The news: India’s government is considering additional subsidies for makers of electronic components and reduced tariffs on certain imports to boost its appeal as a manufacturing destination, per Bloomberg.

  • The Ministry of Electronics and IT proposed offering manufacturers of batteries, camera parts, and other components at least INR 230 billion ($2.8 billion) in subsidies.
  • It also recommended cutting tariffs on select electronic components, which would help reduce production costs for companies like Apple that are targeting India as their next manufacturing hub.

The big picture: The timing is ideal for India to implement these measures, as President-elect Donald Trump’s tariff threats push retailers to reduce their reliance on China’s manufacturing might.

By making it cheaper to manufacture smartphones and other electronics—and incentivizing microprocessor and lithium-ion cell production—India hopes to establish itself as an important link in the supply chains of companies like Apple and Google.
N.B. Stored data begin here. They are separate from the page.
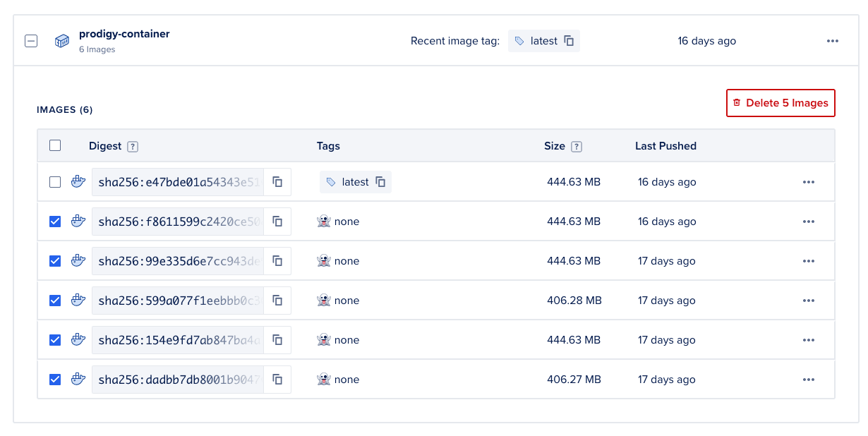The width and height of the screenshot is (868, 436).
Task: Copy latest tag in the first image row
Action: [380, 182]
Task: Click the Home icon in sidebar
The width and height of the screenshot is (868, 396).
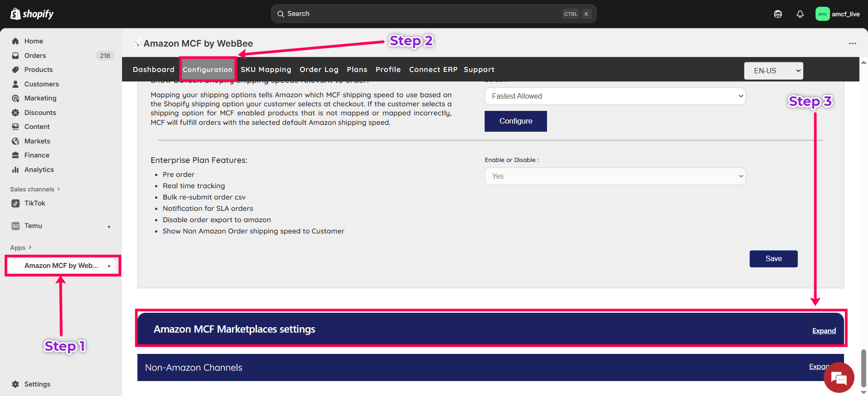Action: point(15,41)
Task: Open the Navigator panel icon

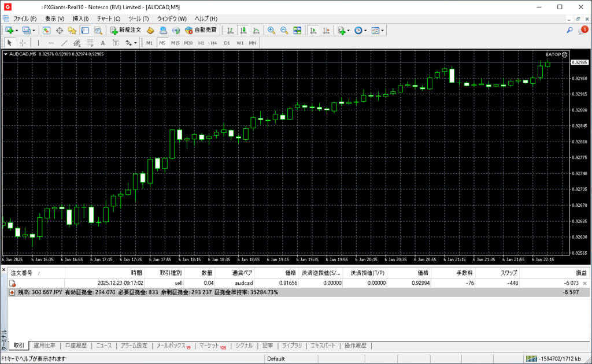Action: point(72,30)
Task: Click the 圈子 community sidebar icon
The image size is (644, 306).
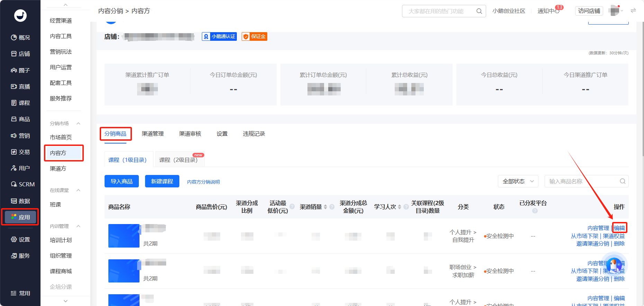Action: (14, 70)
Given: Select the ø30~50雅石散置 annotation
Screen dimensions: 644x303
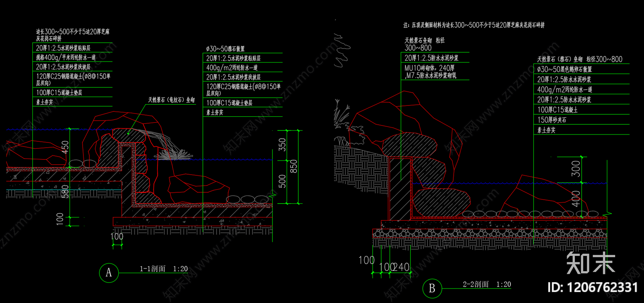Looking at the screenshot, I should (x=225, y=49).
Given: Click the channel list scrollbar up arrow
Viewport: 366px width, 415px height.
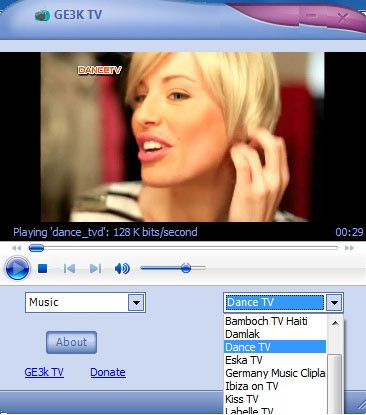Looking at the screenshot, I should pyautogui.click(x=335, y=323).

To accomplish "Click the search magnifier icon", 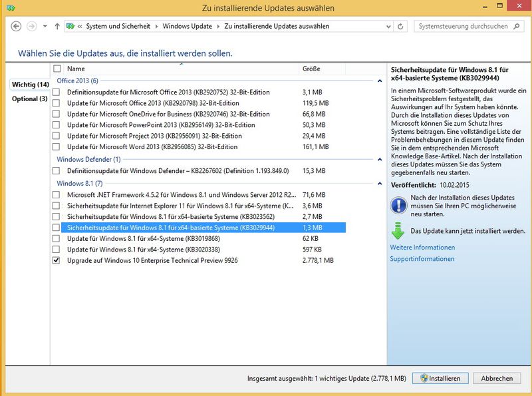I will (515, 26).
Such initiatives build on India’s success with its production-linked incentive scheme, which offers financial benefits to companies that manufacture products domestically.

Our take: India is in an ideal position to benefit from companies diversifying away from China.

While setting up shop in India comes with its own set of complications—like a considerable amount of bureaucratic red tape—government efforts to smooth over such challenges will make the country a more attractive manufacturing destination.